Com o “socialismo da nova era”, a China sofreu uma clara mudança de direcção em relação ao período maoísta. Mas não se enganem: a construção do socialismo continua na ordem do dia e a abertura económica não significa, de forma alguma, uma mudança de sistema. Aqueles que vêem a reforma como um abandono do socialismo confundiram os fins com os meios. Tomando os seus desejos por realidades, privilegiaram os elementos de ruptura e ignoraram os elementos de continuidade. Teria o socialismo de hoje surgido sem os avanços do passado? Jiang Shigong, professor de direito na Universidade de Tsinghua, explica: “Xi Jinping disse claramente que os trinta anos que precederam a reforma e a abertura e os trinta anos que se seguiram não podiam ser considerados como mutuamente contraditórios. No primeiro período de reforma e abertura, houve algumas pessoas que queriam repudiar completamente Mao Tse Tung, mas Deng Xiaoping opôs-se resolutamente a essas propostas, salientando claramente que, se não fosse o camarada Mao Tse Tung, o nosso povo chinês teria andado às apalpadelas no escuro durante muito mais tempo. E foi sob a liderança de Deng Xiaoping que o Centro do Partido chegou a uma avaliação objectiva dos contributos e fracassos de Mao Zedong. Do mesmo modo, sem a reforma, a abertura e a reconstrução moderna de Deng Xiaoping, a China não teria podido elevar-se tão rapidamente, dando um salto histórico tão grande: Com Mao Zedong, a China pôs-se de pé (zhànqǐlái 站起来), com Deng Xiaoping tornou-se rica (fù qǐlái 富起来), e com Xi Jinping tornou-se forte (qiáng qǐlái 强起来).8

A originalidade de Mao Tsé-Tung – e talvez os seus excessos – foi a tentativa de acelerar o desenvolvimento das forças produtivas, acentuando a transformação das relações sociais. Para consolidar a via socialista, disse, é preciso continuar a luta de classes no interior do país. Este voluntarismo revolucionário lançou as bases para a industrialização, ajudou a generalizar a educação, libertou as mulheres do patriarcado e erradicou epidemias. Com Mao, a esperança de vida dos chineses aumentou de 36 para 64 anos. A China registou uma taxa de crescimento mais elevada do que muitos países em desenvolvimento durante todo o período de 1949-1976. Mas esse inegável ímpeto foi abrandado duas vezes: pela crise do "Grande Salto em Frente", responsável pela última fome na China (1959-1961), e pelas convulsões da Revolução Cultural na sua fase mais subversiva (1966-1967). Durante este episódio caótico em que a China parecia vacilar, Mao e os Guardas Vermelhos mobilizaram as massas contra o partido para impedi-lo de "restaurar o capitalismo". Mas esta revolução dentro da revolução rapidamente atingiu os seus limites. A efervescência ideológica de uma juventude fanática tem causado violência desnecessária. Correndo no vazio, essa agitação gerou um caos que exigia a sua negação, e o próprio Mao Tsé-Tung pôs fim a ela.
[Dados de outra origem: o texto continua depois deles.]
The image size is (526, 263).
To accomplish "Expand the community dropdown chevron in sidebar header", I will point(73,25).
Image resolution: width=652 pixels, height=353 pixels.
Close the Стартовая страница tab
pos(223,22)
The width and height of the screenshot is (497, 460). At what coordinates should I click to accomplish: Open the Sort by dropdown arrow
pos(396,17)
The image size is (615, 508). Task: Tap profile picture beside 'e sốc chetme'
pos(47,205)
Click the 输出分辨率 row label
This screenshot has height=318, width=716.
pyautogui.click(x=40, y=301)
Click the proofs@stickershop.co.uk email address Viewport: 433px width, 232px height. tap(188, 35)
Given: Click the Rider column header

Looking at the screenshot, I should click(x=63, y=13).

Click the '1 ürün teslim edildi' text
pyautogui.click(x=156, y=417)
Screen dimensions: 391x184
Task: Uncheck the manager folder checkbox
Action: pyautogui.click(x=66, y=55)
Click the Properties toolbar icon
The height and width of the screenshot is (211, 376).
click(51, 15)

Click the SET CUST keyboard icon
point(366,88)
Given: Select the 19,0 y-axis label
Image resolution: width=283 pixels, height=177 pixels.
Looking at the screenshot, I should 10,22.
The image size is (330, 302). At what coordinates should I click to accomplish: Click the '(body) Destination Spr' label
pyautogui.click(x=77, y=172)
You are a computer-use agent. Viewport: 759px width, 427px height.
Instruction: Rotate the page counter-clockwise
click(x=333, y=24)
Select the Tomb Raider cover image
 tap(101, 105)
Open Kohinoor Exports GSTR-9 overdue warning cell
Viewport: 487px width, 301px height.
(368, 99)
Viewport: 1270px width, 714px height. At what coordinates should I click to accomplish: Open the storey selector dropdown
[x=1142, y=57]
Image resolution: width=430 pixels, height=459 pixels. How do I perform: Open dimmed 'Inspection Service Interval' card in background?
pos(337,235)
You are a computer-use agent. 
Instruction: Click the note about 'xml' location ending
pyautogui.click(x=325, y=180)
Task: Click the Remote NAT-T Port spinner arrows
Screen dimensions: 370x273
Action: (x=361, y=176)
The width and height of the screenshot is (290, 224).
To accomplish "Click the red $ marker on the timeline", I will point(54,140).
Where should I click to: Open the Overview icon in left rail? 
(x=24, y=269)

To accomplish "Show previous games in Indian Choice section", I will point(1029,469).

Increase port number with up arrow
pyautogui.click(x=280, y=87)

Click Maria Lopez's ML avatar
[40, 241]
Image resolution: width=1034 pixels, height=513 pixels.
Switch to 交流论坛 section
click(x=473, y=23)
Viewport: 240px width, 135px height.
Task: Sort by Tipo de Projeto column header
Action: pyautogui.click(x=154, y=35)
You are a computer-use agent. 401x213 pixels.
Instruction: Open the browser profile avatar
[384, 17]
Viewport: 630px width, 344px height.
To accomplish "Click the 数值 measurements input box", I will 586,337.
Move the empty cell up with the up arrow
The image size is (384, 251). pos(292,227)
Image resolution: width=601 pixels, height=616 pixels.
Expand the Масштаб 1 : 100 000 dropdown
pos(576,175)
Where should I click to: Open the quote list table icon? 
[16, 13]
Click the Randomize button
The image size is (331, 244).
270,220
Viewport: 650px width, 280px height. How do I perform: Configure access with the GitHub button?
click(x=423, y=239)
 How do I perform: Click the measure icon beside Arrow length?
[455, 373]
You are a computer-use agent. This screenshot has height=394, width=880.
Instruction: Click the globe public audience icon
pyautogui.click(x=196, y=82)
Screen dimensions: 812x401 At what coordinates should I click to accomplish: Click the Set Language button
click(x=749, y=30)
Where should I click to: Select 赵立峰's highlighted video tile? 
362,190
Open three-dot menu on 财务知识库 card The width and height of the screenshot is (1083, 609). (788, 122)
A Revolução Cultural foi uma tentativa heróica de fundar uma sociedade igualitária. Deixou boas recordações entre os mais pobres, mas traumatizou os intelectuais e os gestores. Embora a figura de Mao Tse Tung seja ainda hoje objecto de uma reverência quase religiosa, os chineses não querem reviver esse período conturbado da sua história. Aspiram a viver do seu trabalho num clima de paz e a usufruir de um nível de conforto que os mais velhos nunca experimentaram. Numa resolução adoptada em 1981, o Partido Comunista criticou duramente esta experiência, qualificando-a de “deslize esquerdista”. O Partido Comunista iniciou progressivamente reformas que iam contra a corrente da Revolução Cultural. Marxista à sua maneira, o “socialismo com caraterísticas chinesas”, definido em 1997, baseia-se na ideia de que o desenvolvimento das forças produtivas é a condição indispensável para a transformação das relações sociais, e não o contrário. Como escreve Jean-Claude Delaunay, “a revolução foi concebida pelos fundadores do marxismo como um fruto a colher quando estiver maduro, o que, muito provavelmente, aconteceria quando o pomar estivesse disponível”. Mas para os comunistas chineses, a revolução é antes “o fruto de um pomar que é preciso primeiro cultivar, depois fazer crescer e podar em conformidade 9. É evidente que o socialismo não é o pauperismo. E para começar a transformar as relações sociais, é preciso primeiro assegurar um certo nível de desenvolvimento das forças produtivas.

Não será fácil apagar o historial do maoísmo: Mao Tse Tung libertou e unificou o país, aboliu o patriarcado, realizou a reforma agrária, iniciou a industrialização, deu à China o guarda-chuva nuclear, ganhou reconhecimento internacional, derrotou o analfabetismo e deu aos chineses mais vinte e quatro anos de esperança de vida. Quase ninguém na China contesta estas realizações. Os chineses sabem de onde vêm e não vêem a divisão entre maoísmo e pós-maoísmo da mesma forma que os comentadores ocidentais. Os sucessores de Mao Zedong mudaram de rumo, mantendo o essencial, tendo em conta as mudanças na vida internacional e tirando partido da globalização. Transformaram o país, pondo em prática as “quatro modernizações” cujo programa Zhou Enlai, o companheiro mais próximo de Mao, tinha definido logo em 1964. Lúcidos em relação ao passado e confiantes no futuro, nunca largaram o leme que lhes tinha sido legado pelo Grande Timoneiro. Modernizaram a economia a um ritmo acelerado, ultrapassando a pobreza maciça e elevando o nível científico e tecnológico do país de uma forma que provavelmente nenhum chinês tinha imaginado.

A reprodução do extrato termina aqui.